Il giorno dopo, Rock Lee scoprì che Tenten aveva una naturale propensione per voler catturare qualsiasi cosa le si parasse davanti, soprattutto fili e gomitoli, e che i suoi dentini erano piccoli ma incredibilmente affilati. E che l’istinto di protezione che provava nei suoi confronti e la tendenza a picchiarlo quando faceva qualcosa di stupido non si erano spenti con la sua trasformazione: Tenten sapeva punirlo anche usando un paio di artigli o semplicemente mettendogli una zampa in faccia.
 
Quando rintracciarono finalmente la famiglia che possedeva la tecnica innata di trasformare gli esseri umani in innocui animaletti – che cretinata! Aveva detto Kiba, ridendo, per poi considerare seriamente il fatto che in battaglia rendere innocui i nemici era un potere niente male, mentre Rock Lee riempiva la nonnina e il nipote della famiglia di ossequiose scemenze sulla giovinezza – e si accertarono che questa potesse rimettere in sesto il maestro Kakashi e Tenten, Rock Lee dovette far scendere la gattina dalla sua spalla e appoggiarla a terra, non senza dispiacere.
Mentre si lasciava trasportare verso il pavimento, Tenten mosse appena il capo contro la sua mano, a mo’ di carezza, e lo guardò con quei suoi occhi incredibili.
Rock Lee le fece la posa da bravo ragazzo per farle coraggio, mentre la nonnina della famiglia cominciava a recitare il suo incantesimo.
In un lampo il pappagallo dallo sguardo bieco tornò a essere semplicemente Kakashi, e la micina si ritrasformò in Tenten.
Lee blaterò frasi sconnesse sulla giovinezza per un buon quarto d’ora, per festeggiare il lieto evento.
 
L’indomani, Tenten le stava dando di santa ragione a un povero albero del campo di allenamento.
Rock Lee era poco distante da lei, durante un’insolita e breve pausa, ammirando i suoi progressi e spronandola a fare di meglio.
Finito l’allenamento, Tenten andò verso di lui, stiracchiandosi.
“Aaaaaah, quanto è bello riavere i pollici opponibili e delle armi vicine!”

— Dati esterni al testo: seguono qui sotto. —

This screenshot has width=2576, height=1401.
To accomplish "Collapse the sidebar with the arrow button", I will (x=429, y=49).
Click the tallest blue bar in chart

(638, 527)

Non avevano più parlato della sua trasformazione in gatta, e in Rock Lee si era fatto strada il dubbio che la sua compagna potesse non essere stata del tutto cosciente quando era un animale, o che non volesse parlare delle confidenze che si era presa con lui. Dopotutto, Rock Lee piaceva agli animali – aveva un intero fanclub di scoiattoli che lo seguivano ovunque –, ma magari da umani le libertà che lui si era preso avrebbero dato loro non poco fastidio. Lo stomaco gli si strinse in una morsa.
“Ma allora ti ricordi del tempo passato come gatto?” Tanto valeva essere diretto.
“Certo.” Tenten si asciugò il sudore con un panno, poi venne verso di lui, che intanto si era seduto su un tronco.
Velocemente, prima che Lee potesse dire alcunché, gli si sdraiò accanto e poggiò la testa sulle sue gambe.
Quando la mano callosa del suo compagno di squadra scivolò tra i capelli di lei, ancora una volta Tenten non si lamentò, e nascose un sorriso.